My studio has taken on a new name--The Wren House. I am allowed to share it with the wren family. Bert and I spent one morning rescuing baby wrens that had left their nest in the attic but did not have sense enough to stay off the floor. My book on tape was interrupted by mother and daddy wren's lecture to their kids. I think they all survived except the one Charlie, the cat, brought into the mud room.

The greenhouse is bursting with plants waiting to move into the ground-- tomatoes, parsley, cukes and lots of flowers. The scented geraniums are the fist scent one smells as the greenhouse door opens.

Hermione has graduated from puppy school and well start agility on May 8th. Mr. Wesly is not doing well with the home schooling. It is his owners fault.
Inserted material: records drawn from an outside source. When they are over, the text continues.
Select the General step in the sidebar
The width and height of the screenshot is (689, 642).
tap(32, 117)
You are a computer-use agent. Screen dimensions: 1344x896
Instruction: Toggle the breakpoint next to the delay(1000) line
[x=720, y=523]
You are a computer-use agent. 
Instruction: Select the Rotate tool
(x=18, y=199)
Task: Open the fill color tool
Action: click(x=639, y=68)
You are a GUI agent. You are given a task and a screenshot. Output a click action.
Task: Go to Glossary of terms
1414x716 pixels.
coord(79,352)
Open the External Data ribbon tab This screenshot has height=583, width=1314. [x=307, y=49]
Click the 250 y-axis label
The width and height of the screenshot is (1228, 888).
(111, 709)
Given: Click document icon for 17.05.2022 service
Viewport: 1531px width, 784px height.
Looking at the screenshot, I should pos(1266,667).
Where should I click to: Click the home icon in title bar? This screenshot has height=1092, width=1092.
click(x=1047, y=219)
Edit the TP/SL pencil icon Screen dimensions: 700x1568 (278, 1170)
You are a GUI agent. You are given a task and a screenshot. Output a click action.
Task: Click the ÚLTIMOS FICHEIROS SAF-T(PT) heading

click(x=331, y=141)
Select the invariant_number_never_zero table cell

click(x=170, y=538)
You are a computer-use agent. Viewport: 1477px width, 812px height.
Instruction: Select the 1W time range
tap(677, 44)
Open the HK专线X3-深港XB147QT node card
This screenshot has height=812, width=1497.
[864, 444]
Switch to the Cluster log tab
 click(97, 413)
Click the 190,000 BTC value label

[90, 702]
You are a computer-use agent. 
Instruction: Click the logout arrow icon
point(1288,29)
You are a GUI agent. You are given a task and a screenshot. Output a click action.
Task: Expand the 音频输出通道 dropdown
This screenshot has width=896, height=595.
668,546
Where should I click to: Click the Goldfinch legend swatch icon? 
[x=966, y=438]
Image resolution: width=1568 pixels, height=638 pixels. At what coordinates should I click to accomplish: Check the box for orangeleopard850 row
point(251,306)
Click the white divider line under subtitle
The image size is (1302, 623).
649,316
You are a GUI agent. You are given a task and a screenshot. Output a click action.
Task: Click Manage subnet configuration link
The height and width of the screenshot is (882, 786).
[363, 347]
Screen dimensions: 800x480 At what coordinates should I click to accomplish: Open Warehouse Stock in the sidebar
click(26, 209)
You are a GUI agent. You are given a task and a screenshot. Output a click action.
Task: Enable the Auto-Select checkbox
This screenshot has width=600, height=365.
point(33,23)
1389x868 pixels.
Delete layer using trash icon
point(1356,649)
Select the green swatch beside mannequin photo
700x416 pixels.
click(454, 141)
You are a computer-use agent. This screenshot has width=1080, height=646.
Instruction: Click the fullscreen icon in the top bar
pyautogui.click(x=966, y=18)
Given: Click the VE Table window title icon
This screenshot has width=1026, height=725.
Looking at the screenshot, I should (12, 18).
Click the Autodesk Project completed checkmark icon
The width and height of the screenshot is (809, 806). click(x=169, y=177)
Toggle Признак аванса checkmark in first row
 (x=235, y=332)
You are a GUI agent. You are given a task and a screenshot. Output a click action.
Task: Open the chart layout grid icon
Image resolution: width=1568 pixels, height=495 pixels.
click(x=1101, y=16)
Have 18 baby goats on the ground--13 boys and 5 girls. They are really late this year and I will have to work hard to keep the worm population down. Think I will try to improve my sheep herd. They only had two babies this year.

Monday, April 14, 2008

Things that Happen

Things that have happened since I last visited this blog. I have 17 baby angora goats on the ground and running all over the barn. Only one bottle baby so far.

The weather has been warm and the tree swallows and barn swallows are back. The birds are carrying feathers and fiber in their beck in order to build their nest. Charlie.the cat, is making notes on the location of each nest.

Our pond is full of bass and blue gill and I have been fishing. Bert's daughter Diann was here and we fried the fish but the best was the stock we made from the heads, bones and tails. I made a fabulous soup from it- Mushrooms, couscous, garlic, rice vinegar and two kinds of cheese that with the home made bread from my friend Abby --What a meal!!

One of the most fun things I did was join Raverly, a knitting and crocheting community with lots of fun groups. Oh, Yes, I am working on a new hooked piece, socks [always] and a sweater. More about that later.

And in my spare time I have read several wonderful books-- the book thief , and Mudbound to mention two of my favorites.

Sunday, my friend Marijke and I went to the Kennedy Center opera. Rigoletto was wonderful.

Wednesday, March 26, 2008


I love this time of year. The babies are frolicking in the pasture and the birds are looking for places to nest.

This morning there were two geese and two ducks on the pond. They were conversing with their buddies as they flew over: " This is our private nest so go somewhere else".

The bird feeder is full of new birds. The tulips and daffodils are blooming and the pups are trying to did holes in my gardens. The greenhouse has lots of tomatoes, and flowers started. The basil and scented geraniums are a delight to the senses.

The studio is full of knitting projects and rug hooking. Haven't had much spinning time but hope to get to some of that dyed wool and mohair this week.

I just read a wonderful children's book that came across my desk at the Library. It was nominated for the National book award. "The invention of Hugo Cabret" by Brian Selznick. It is a gem-- book in words and pictures about dreams. Everyone should read it. I am sending a copy to my Grand-kids.